Again, children should not be sexualized and the approval of a sexual club (Gay-Straight Alliance) in a public high school is sexualizing both directly and indirectly. Nature and the kids themselves are sexualizing enough without adding tax-supported fuel to the fire.

Click here for another, evangelical Christian, "take" on this story.


March 4 2005 | Despite secular triumphs in the West, atheism seen as in decline worldwide


So even though secularism
is trumpeting its triumph over Europe and the (blue) United states, it is actually in the first stages of its sharp decline?

Hope springs eternal.


March 3 2005 | Nuanced liberal assessment calls 'beefed-up evangelical electorate' alarming


A sober, balanced, and nuanced report for a liberal writer and publication....

But such "studies" by and in such media generally overlook several fundamentals. 1. "Liberalism," as the main product of the Enlightenment and as the socio-political face of "modernism," is inherently anti-God, anti-spirit, to the extent that it is pro-humanism and pro-carnality and, though we can quibble, both of these "antis" are basic to the fabric of modernism. Furthermore, evangelical Christians and all other thinking Christians (even serious Jews, Muslims, Hindus..).know it. Ironically, the liberal god—education— works against its creator when this is revealed, as it inevitably is whenever anyone gets a smattering of modern higher education. The Democrats / Republicans self-definitions are being more clearly defined by their platforms and their pronouncements (bless the big mouth of Howard Dean) these days than ever before, so this awareness is going to grow.

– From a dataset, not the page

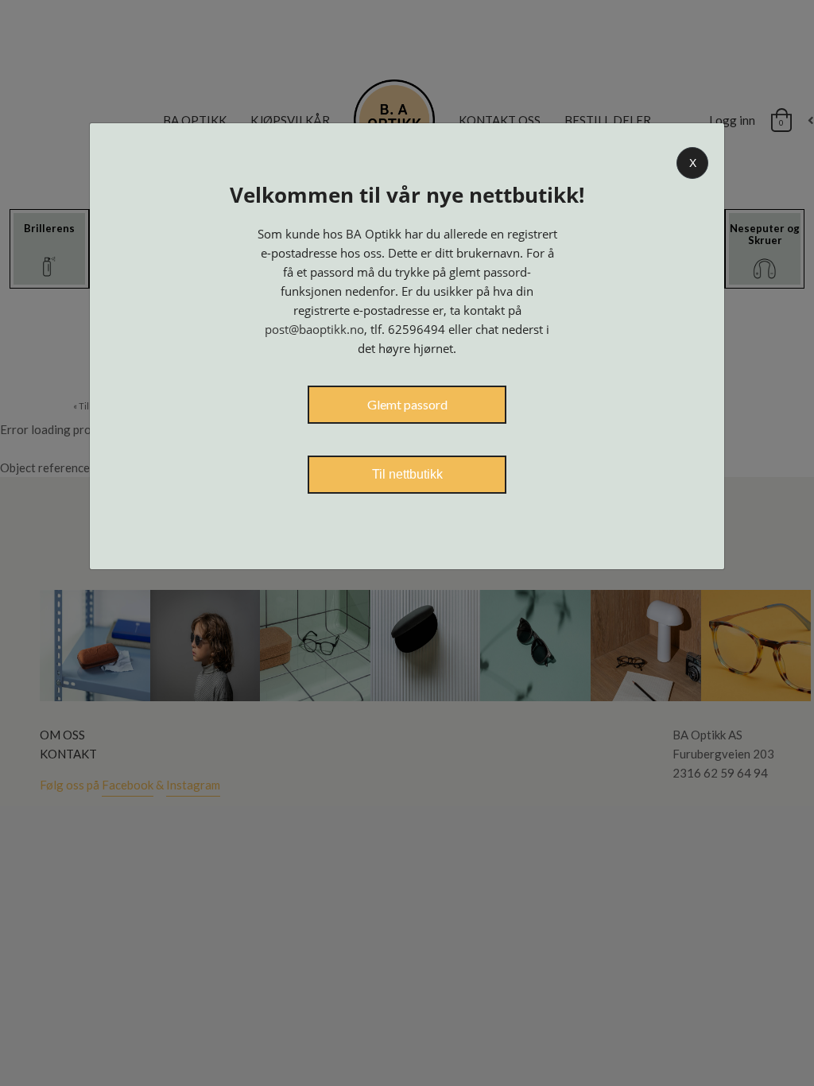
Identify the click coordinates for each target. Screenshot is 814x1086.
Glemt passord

2. Though social justice entails programs to alleviate poverty and provide more just access to medical care, the preservation of the environment, and other so-called "humanistic" issues do concern all Christians, including the anti-modernists, no one approach to improving the lot of all people in these regards has proven failsafe. And the preponderance of the evidence (can you say "Bolsheviks"?) does not weigh heavy on the side of government interference.

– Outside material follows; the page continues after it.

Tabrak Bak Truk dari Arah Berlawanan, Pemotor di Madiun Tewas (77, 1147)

3. A similar two-sided theory and praxis regarding war also pertains. 4. Any educated intelligent adult can discern that a "minority" that coalesces around a main platform-plank of "sodomy is a human right" is not a legitimate social minority and the liberal-humanist attempt to claim otherwise can only be perceived as trying to deceive the rest of us and engaging in politically motivated machinations.


March 2 2005 | Guess which side Howard Dean thinks he's on in battle of good vs. evil


Wouldn't you hope that Howard Dean, of all people, would have learned that "pride goeth before a fall"?

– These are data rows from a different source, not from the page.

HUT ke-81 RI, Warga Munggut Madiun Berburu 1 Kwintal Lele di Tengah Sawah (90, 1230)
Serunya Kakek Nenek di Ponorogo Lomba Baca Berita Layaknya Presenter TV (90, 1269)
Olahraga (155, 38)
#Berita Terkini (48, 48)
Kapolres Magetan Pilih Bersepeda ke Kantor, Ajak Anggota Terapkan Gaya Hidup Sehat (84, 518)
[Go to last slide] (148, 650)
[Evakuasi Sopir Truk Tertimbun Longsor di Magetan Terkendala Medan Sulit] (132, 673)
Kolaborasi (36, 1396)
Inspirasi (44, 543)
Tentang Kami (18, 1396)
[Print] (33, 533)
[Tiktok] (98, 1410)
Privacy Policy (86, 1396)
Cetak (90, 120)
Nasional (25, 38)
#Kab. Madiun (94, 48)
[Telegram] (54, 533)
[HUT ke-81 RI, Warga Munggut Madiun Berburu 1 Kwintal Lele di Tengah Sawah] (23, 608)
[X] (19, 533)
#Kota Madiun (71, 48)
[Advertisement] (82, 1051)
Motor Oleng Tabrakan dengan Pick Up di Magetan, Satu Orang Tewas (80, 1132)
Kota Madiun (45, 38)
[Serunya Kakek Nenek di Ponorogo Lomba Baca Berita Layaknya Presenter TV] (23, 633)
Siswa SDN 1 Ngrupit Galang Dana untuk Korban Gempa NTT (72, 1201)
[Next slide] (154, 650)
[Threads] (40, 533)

I wonder if encouraging women torn by an unwanted pregnancy to disregard the counsel of their pastors or other spiritual leaders, on the basis that anyone who sides with their baby is "right-wing," is the better part of wisdom.

If only it were all so simple! If only there were evil people somewhere committing evil deeds, and it were necessary only to separate them from the rest of us and destroy them. But the line dividing good and evil cuts through the heart of every human being. And who is willing to destroy a piece of his own heart?

 —Alexander Solzhenitsyn
(The Gulag Archi-pelago)


March 1 2005 | Once stronghold-of-Protestantism Scotland has UK's lowest religion stats


I have a theory:
Northern Ireland's much larger population of professing Christians demonstrates the power in competition. Nowhere in the world is the competition between Protestant and Catholic parties stronger. Scotland, by contrast, has virtually no competition for spiritual superiority. But the hope for a revival of Christianity may lie in that strongest youthful rising tide in the land of heather and lochs: the adolescent Muslims.